◆ **What you are asked to do**
In the data below, which lines contain "icon"? List them by copying each one.

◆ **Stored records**
=== Section Start ===
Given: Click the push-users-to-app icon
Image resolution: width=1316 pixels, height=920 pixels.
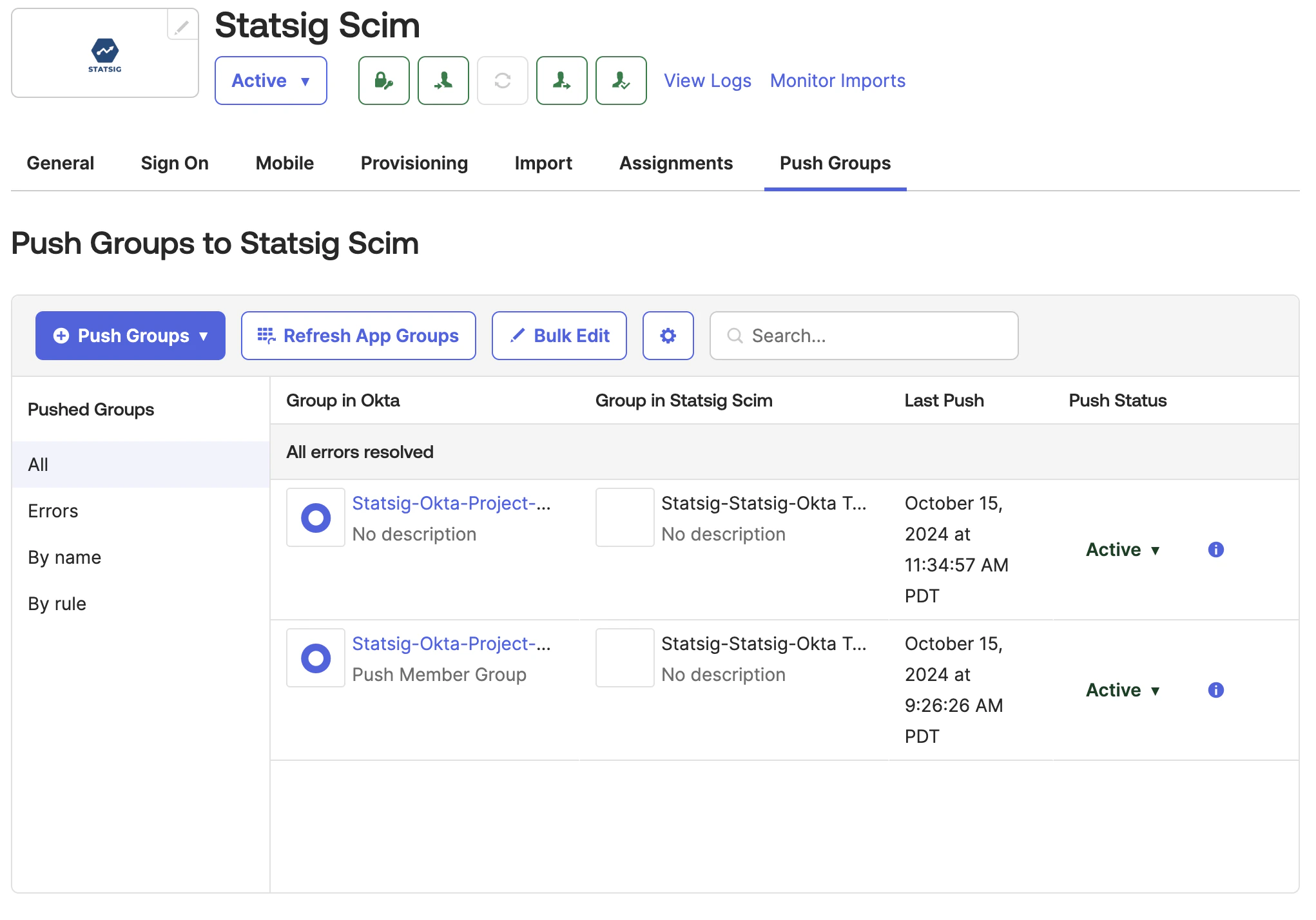Looking at the screenshot, I should [x=561, y=81].
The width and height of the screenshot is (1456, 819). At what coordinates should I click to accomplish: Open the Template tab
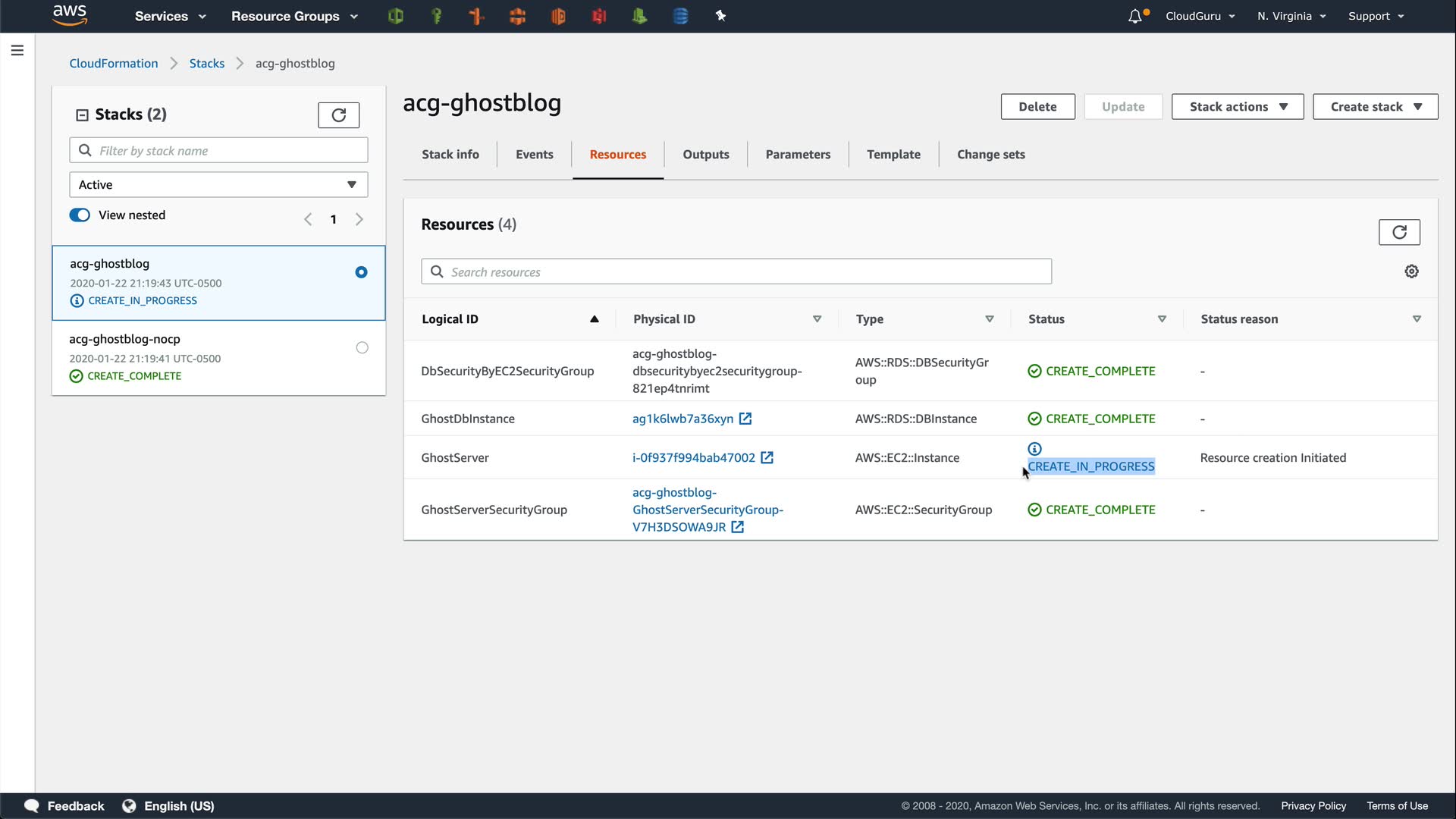(893, 155)
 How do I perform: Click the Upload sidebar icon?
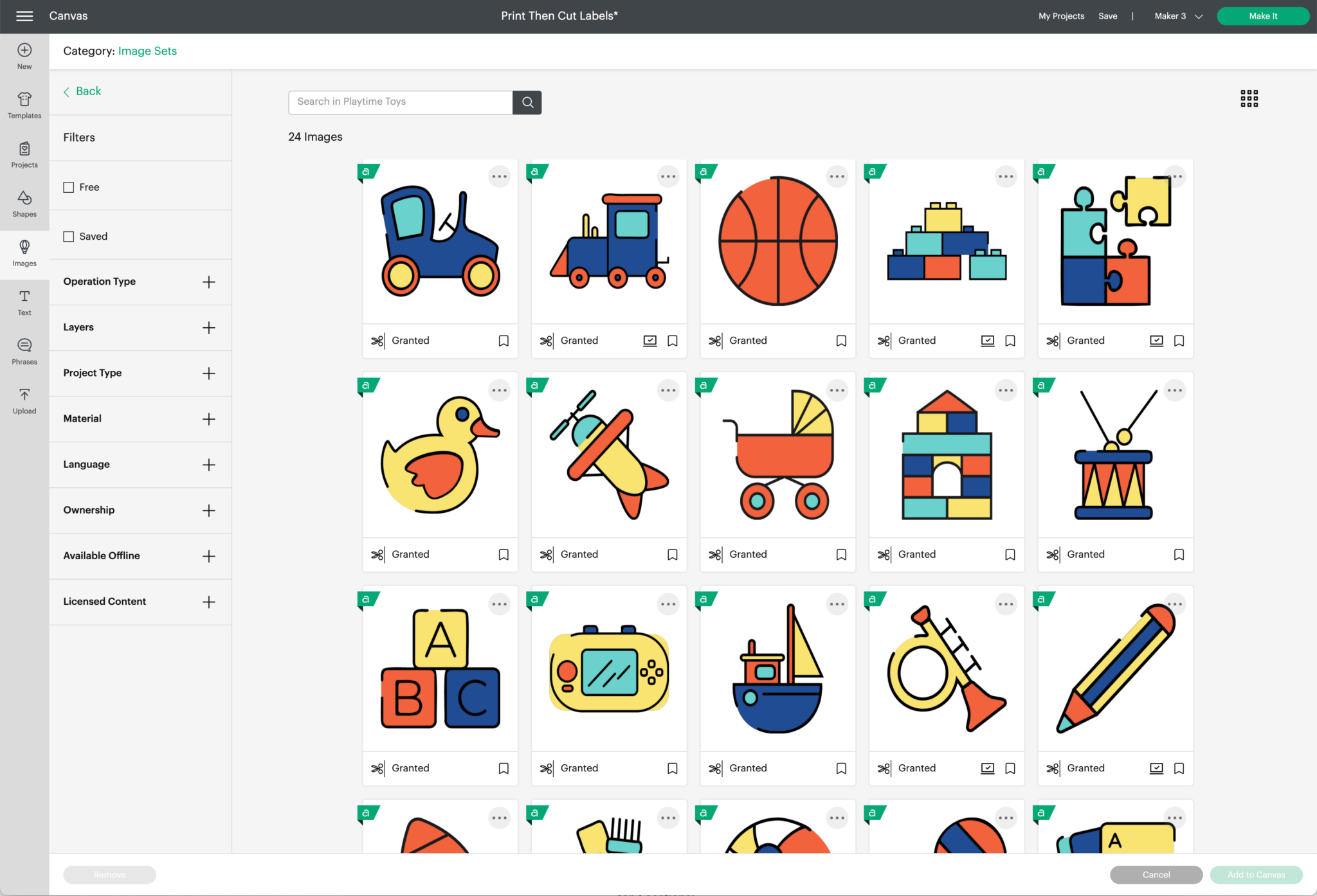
=== Section End ===
◆ **Task solution**
Given: Click the push-users-to-app icon
 How do I perform: Click the Upload sidebar icon?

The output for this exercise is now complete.